A federal judge on Wednesday granted a request from the Justice Department for a temporary restraining order against Texas’ controversial law that bans most abortions in the state after six weeks gestation, drawing swift praise from the Biden administration and rebuke from pro-life advocates.

In his 113-page ruling, U.S. District Court Judge Robert Pitman, an appointee of former President Barack Obama based in Austin, Texas, argued that the DOJ’s request for a preliminary injunction against the enforcement of SB 8 was granted because the state law “violates the Constitution and has a widespread effect.”

“The Court is satisfied that this is an exceptional case and likely will remain an exceptional case for several reasons. First, historically, the United States does not file many suits against states. In the last decade, the United States sued a state fourteen times under a theory of preemption or intergovernmental immunity… And, ‘those were actions brought by administrations of different political parties,’” Pitman argued.

“The United States seeks to enjoin the State in this case not only because the United States believes S.B. 8 violates the constitutional rights of Texas citizens and is causing widespread, significant injuries, but also because the United States alleges that the State ‘designed [S.B. 8] to preclude the ability of those whose rights are being violated from vindicating their rights,’” he noted.

Texas' SB 8 was signed into law in May and enacted on Sept. 1 after the U.S. Supreme Court refused to grant an emergency injunction to block the law from going into effect.

In addition to banning most abortions after six weeks of gestation, SB 8 also allows private citizens to take civil action against anyone who "performs and induces an abortion" or "knowingly engages in conduct that aids or abets the performance or inducement of an abortion, including paying for or reimbursing the costs of abortion through insurance or otherwise."

If successful in their lawsuits, private citizens are entitled to at least $10,000 in damages.

Last month, the Justice Department filed an emergency motion seeking a temporary restraining order or preliminary injunction against SB 8, arguing that the law violates Supreme Court precedent that legalized nationwide. 

Reacting to Pitman’s ruling Wednesday, Texas filed a notice appealing the decision to the New Orleans-based 5th U.S. Circuit Court of Appeals.

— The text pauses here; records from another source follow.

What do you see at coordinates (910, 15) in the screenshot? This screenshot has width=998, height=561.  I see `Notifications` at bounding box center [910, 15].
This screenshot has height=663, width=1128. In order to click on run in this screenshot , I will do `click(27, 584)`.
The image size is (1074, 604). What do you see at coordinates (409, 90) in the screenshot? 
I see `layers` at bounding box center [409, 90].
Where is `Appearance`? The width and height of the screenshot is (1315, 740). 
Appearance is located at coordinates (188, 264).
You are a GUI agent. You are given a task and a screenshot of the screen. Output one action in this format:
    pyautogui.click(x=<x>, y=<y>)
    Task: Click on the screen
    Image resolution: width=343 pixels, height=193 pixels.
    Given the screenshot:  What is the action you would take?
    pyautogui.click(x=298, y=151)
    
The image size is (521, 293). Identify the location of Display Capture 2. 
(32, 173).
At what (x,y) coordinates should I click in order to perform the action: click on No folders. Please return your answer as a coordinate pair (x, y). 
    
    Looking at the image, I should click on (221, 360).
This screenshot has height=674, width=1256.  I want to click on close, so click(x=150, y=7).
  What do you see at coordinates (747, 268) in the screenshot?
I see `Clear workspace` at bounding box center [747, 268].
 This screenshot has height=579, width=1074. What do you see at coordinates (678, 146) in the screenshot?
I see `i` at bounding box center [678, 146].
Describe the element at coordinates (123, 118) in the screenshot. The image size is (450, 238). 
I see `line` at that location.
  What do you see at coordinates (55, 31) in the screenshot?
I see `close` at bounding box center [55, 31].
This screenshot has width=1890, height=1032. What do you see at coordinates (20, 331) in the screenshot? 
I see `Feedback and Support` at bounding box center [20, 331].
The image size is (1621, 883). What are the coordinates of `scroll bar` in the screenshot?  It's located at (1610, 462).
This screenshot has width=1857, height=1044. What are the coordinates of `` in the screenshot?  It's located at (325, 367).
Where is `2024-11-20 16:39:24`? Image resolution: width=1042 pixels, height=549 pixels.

That appeal could likely end up in the Supreme Court.

White House Press Secretary Jen Psaki praised the ruling as a step toward “restoring the constitutional rights of women across the state of Texas.”

“Tonight’s ruling is an important step forward toward restoring the constitutional rights of women across the state of Texas. SB 8 not only blatantly violates the right to safe and legal abortion established under Roe v. Wade, but it creates a scheme to allow private citizens to interfere with that right and to evade judicial review,” she said in a statement Wednesday night.

“The fight has only just begun, both in Texas and in many states across this country where women’s rights are currently under attack. That’s why the president supports codifying Roe v. Wade, why he has directed a whole-of-government response to S.B. 8, and why he will continue to stand side-by-side with women across the country to protect their constitutional rights.”

Chelsey Youman, Texas state director of pro-life organization Human Coalition Action, called the ruling “a shameless example of unfettered judicial activism,” and warned abortion providers to “remain on notice.”

“Judge Pittman's stonewalling of the Texas Heartbeat Act is a shameless example of unfettered judicial activism at its worst. His historic injunction has no regard for the rule of law, and is more about partisan politics than a fair judgment of the law,” she said in a statement to The Christian Post.

“The Texas Heartbeat Act was enacted through the normal legislative process and supported by the people of Texas because we believe that a preborn baby’s heartbeat is clear evidence of human life. As the ruling will be undoubtedly appealed, abortion providers should remain on notice that S.B. 8 specifically allows them to be held liable for every preborn child whose heartbeat they end for up to six years,” she continued. “We remain confident in the appellate process and are hopeful that lives will be saved. The will of the people should not be overruled by an activist judge."